Pelo mesmo caminho seguiu esta Relação de Évora [2], decidindo que o direito do exequente garantido por hipoteca prevalece sobre o crédito do reclamante Instituto da Segurança Social garantido por privilégio imobiliário geral; e mais recentemente [3] assim se expressou:
Os privilégios imobiliários gerais, que têm natureza excecionalíssima, não constituem direitos reais de garantia, pois não incidem sobre bens determinados; os direitos de crédito de que são titulares as instituições da segurança social, que gozam de privilégio imobiliário geral, não prevalecem sobre os direitos de crédito garantidos por hipoteca”.
Assim, se nenhum crédito tiver sido impugnado ou, tendo havido impugnação, não houver prova a produzir, será logo proferida sentença que conheça da sua existência e os gradue com o crédito do exequente, terminando o processo – n. º2 do art.º 791.º do C. P. Civil.

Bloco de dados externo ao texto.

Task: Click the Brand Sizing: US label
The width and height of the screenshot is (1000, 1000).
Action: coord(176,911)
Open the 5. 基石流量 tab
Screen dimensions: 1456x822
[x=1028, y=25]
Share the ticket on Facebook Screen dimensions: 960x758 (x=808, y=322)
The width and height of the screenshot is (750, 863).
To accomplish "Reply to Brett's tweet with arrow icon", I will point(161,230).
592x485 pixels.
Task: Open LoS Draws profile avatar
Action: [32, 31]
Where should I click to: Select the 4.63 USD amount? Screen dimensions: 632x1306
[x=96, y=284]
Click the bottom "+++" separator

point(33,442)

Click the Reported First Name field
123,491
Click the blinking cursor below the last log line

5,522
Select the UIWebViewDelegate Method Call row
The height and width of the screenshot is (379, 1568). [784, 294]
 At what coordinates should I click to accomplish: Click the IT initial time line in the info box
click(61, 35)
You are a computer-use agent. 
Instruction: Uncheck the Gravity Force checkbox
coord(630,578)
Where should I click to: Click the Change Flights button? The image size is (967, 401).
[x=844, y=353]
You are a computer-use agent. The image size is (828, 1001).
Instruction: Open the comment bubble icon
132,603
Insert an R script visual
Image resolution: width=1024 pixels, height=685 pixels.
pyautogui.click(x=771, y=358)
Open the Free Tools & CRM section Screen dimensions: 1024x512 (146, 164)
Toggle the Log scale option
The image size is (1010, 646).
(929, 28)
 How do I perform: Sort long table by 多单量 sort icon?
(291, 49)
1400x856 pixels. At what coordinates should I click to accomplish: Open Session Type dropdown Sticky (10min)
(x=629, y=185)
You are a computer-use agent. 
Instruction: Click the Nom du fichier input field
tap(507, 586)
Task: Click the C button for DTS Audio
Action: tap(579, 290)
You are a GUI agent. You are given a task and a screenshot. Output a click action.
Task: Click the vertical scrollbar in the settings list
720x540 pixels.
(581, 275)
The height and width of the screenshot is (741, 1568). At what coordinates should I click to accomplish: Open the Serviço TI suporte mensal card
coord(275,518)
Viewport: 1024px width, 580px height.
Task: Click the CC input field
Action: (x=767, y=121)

Se pelo contrário, o crédito impugnado estiver dependente de produção de prova, seguir-se-ão os termos do processo comum de declaração, sem prejuízo de no despacho saneador se declarar reconhecidos os créditos o puderem ser, sem prejuízo da sua graduação ser remetida para a sentença final (seu n. º1).
E adianta o seu n. º4 que “São havidos como reconhecidos os créditos e as respetivas garantias reais que não forem impugnados, sem prejuízo das exceções ao efeito cominatório da revelia vigentes em processo declarativo, ou do conhecimento das questões que deviam ter implicado rejeição liminar da reclamação”.
Ora, os créditos reclamados pelo Banco recorrente estão garantidos por hipoteca sobre o imóvel identificado e penhorado nestes autos.
Donde, devem ser graduados de acordo com a precedência do respetivo registo, nos termos do art.º 6.º, n.º 1 do Código de Registo Predial, preferindo ao crédito reclamado da Segurança Social.
Decorrentemente, a graduação de créditos será feita da seguinte forma:
1.º- O crédito da Fazenda Nacional referente a IMI e respetivos juros;
2.º O crédito de € 17.547,86, acrescido dos respetivos juros e despesas emergentes do contrato, do Banco …, S.A.;
3.º O crédito de € 17.031,26, acrescido dos respetivos juros e despesas emergentes do contrato, do Banco …, S.A.;
4.º O crédito do ISS referente a contribuições dos meses de janeiro de 2010 a abril de 2012 no montante de € 2.379,69 e respetivos juros no montante de € 241,60.
Procede, pois, a apelação, devendo a sentença recorrida ser alterada nos termos peticionados.

V. Decisão.

Pelo exposto, acordam os juízes deste Tribunal da Relação em julgar procedente a apelação e revogar a sentença recorrida quanto à graduação de créditos, que vão graduados nos termos seguintes:
1.º O crédito da Fazenda Nacional referente a IMI e respetivos juros, o qual ascende atualmente ao montante de € 315,50;
2.º O crédito de € 17.547,86, acrescido dos respetivos juros e despesas emergentes do contrato, do Banco …, S.A.;
3.º O crédito de € 17.031,26, acrescido dos respetivos juros e despesas emergentes do contrato, do Banco …, S.A.;
4.º O crédito do ISS referente a contribuições dos meses de janeiro de 2010 a abril de 2012 no montante de € 2.379,69 e respetivos juros no montante de € 241,60.
Sem custas por não serem devidas.

Évora, 2020/06/25
Este Acórdão vai assinado digitalmente no Citius, pelos Juízes Desembargadores:
Tomé Ramião (Relator)
Francisco Xavier (1.º Adjunto)
Maria João Sousa e Faro (2.º Adjunto)
__________________________________________________
[1] ) Este diploma legal revogou o Dec. Lei n.º 103/80, de 9/05, que também previa no seu art.º 11.º o privilégio imobiliário geral por créditos da Segurança Social.
[2] ) Ac. de 27/2/2010, proc. 28/12.8TBMMN-C.E1 (Mata Ribeiro).
[3] ) Ac. de 16/5/2019, Proc. n.º 1700/17.1T8ENT-B.E1 (Isabel Imaginário).